● **EXERCISE OBJECTIVE**:
Print every entry exactly as written.

[Saved data entries]
-----

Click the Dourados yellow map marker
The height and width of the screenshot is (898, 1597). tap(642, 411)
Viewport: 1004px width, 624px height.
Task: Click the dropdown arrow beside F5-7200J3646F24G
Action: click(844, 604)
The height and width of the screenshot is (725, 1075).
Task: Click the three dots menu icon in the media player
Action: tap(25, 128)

-----

● **TASK RESPONSE**:
Click the Dourados yellow map marker
The height and width of the screenshot is (898, 1597). tap(642, 411)
Viewport: 1004px width, 624px height.
Task: Click the dropdown arrow beside F5-7200J3646F24G
Action: click(844, 604)
The height and width of the screenshot is (725, 1075).
Task: Click the three dots menu icon in the media player
Action: tap(25, 128)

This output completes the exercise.